You might wonder whether DeMint thinks he can accomplish more at Heritage than in the Senate, but the truth is, he probably can. As a senator, DeMint has seen his mandate primarily as stopping things liberals want to do, rather than accomplishing anything affirmative. Which, if you separate it from his particular troglodytic ideology, isn't problematic in and of itself. Some legislators put their efforts toward legislating, and some put their efforts toward gumming up the works to stop their opponents, and the Senate provides ample opportunity for the latter. But there's only so much satisfaction you can derive from that, and there are other Republicans who will pick up DeMint's torch. Not to mention the fact that whoever replaces him (South Carolina's Republican governor, Nikki Haley, will appoint a successor who will serve until a special election in 2014) will probably be just as conservative as DeMint.
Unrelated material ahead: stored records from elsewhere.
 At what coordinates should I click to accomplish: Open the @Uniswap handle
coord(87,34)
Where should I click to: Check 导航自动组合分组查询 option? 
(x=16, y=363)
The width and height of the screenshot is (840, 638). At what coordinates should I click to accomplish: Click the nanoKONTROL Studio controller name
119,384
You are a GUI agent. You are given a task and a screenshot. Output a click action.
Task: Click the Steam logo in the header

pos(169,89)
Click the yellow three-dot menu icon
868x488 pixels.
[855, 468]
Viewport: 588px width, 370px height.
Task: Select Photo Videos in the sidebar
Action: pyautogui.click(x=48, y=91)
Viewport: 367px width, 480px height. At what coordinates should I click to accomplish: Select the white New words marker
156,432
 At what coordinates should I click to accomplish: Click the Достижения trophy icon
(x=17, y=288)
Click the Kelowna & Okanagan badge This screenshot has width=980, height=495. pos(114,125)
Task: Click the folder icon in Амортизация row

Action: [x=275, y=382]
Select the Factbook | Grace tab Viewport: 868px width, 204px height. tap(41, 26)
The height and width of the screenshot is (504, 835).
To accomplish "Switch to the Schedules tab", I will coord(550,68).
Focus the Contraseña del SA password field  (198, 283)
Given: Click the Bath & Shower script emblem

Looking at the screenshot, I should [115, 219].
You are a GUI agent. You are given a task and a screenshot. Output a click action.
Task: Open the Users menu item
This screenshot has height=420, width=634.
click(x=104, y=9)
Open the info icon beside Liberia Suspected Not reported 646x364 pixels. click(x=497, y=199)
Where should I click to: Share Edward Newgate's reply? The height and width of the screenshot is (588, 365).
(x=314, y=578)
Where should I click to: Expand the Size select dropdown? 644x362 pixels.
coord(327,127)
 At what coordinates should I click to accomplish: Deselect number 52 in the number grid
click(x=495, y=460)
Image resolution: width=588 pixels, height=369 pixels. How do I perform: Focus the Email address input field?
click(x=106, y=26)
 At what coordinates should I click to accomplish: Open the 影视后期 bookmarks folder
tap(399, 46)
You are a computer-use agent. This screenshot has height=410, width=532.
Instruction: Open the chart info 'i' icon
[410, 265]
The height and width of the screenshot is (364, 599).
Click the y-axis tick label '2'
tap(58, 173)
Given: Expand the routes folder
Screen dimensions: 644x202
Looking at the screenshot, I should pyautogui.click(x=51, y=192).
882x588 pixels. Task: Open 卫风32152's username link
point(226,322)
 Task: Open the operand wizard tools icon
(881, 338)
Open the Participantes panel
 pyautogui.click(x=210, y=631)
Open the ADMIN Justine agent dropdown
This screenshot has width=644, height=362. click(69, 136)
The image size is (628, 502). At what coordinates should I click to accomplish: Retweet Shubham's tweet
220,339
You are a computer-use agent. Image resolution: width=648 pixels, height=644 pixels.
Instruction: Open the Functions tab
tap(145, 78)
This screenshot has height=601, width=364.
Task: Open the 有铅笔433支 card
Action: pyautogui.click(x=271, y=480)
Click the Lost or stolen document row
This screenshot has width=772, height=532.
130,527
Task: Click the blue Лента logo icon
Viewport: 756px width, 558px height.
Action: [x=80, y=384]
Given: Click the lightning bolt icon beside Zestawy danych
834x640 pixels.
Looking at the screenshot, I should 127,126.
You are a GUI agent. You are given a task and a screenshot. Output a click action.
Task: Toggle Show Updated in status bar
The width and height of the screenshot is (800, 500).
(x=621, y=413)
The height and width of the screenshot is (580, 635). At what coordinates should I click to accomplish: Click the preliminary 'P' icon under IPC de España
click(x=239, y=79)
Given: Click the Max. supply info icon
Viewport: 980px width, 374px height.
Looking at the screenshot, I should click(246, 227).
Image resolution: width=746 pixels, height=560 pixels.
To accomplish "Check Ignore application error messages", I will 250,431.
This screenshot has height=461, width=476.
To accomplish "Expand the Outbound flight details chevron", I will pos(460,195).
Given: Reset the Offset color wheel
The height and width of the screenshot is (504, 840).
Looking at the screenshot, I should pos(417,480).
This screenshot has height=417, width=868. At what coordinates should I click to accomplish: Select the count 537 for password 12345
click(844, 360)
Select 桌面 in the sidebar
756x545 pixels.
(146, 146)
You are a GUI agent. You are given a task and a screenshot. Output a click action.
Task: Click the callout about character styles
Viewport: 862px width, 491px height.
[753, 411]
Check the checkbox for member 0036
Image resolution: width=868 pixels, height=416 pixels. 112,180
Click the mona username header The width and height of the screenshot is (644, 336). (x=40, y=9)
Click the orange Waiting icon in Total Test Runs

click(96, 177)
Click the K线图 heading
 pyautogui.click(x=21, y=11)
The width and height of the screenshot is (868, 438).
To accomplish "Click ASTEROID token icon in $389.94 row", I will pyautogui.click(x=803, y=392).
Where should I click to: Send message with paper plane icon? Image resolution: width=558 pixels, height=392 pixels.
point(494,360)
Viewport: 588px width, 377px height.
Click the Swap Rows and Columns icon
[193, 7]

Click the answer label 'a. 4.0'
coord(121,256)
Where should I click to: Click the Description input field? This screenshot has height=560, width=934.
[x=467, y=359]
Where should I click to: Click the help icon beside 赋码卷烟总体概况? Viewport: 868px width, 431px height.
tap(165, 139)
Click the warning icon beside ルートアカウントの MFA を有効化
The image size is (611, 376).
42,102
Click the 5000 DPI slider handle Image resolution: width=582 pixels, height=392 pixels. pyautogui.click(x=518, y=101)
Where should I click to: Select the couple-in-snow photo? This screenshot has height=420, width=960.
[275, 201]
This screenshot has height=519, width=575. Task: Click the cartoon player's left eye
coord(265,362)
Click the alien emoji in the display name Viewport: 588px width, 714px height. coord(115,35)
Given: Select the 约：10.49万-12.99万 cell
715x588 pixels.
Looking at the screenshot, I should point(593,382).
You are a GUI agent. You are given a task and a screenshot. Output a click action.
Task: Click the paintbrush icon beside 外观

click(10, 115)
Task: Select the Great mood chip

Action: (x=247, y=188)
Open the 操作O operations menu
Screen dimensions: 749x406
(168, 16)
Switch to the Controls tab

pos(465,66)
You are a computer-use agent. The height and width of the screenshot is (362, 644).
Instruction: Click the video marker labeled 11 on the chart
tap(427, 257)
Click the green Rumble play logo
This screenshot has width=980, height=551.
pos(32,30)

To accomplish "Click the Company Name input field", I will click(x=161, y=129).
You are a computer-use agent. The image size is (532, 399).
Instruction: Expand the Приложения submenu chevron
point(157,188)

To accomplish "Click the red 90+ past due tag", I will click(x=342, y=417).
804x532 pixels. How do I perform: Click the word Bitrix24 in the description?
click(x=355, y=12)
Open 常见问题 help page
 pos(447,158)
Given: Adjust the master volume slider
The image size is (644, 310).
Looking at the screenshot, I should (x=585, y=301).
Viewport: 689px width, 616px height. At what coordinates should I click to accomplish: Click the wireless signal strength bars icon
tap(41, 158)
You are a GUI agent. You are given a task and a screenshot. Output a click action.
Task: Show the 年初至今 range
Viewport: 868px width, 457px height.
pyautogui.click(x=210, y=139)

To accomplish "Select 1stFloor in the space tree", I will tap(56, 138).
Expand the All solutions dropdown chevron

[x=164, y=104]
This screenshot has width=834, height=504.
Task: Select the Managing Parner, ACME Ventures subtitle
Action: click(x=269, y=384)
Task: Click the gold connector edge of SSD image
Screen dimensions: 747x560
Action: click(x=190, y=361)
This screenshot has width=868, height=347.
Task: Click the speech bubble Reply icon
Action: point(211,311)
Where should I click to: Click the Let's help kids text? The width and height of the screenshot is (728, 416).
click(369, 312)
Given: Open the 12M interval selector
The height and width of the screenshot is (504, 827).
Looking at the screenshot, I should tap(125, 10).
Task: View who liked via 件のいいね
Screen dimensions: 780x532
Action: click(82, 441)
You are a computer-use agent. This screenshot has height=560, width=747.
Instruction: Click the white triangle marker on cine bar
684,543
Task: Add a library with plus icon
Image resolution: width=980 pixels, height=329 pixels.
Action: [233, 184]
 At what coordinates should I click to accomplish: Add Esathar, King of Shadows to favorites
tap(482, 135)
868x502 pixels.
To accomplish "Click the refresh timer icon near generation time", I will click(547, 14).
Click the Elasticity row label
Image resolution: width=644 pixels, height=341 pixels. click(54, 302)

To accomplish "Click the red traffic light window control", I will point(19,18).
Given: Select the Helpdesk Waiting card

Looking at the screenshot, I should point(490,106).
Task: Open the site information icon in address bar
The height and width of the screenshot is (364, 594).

And if you're not going to become a lobbyist, there are few jobs sweeter for a Republican ex-senator than leading Heritage. It's an enormous organization full of A-list GOP bigwigs (Ed Meese will be just down the hall!), and will provide DeMint a platform to continue pushing the GOP in a conservative direction. According to their 2010 tax return, the organization's budget that year was $80 million. The man DeMint is replacing, Ed Feulner, makes over $1 million a year, which is a hell of a lot more than than the $174,000 DeMint makes now. He'll still have to spend a lot of his time raising money, and sit in boring meetings instead of boring hearings, but he'll also get a big salary bump and be treated with nearly the same deference around Washington that he is now. Sounds like a shrewd move.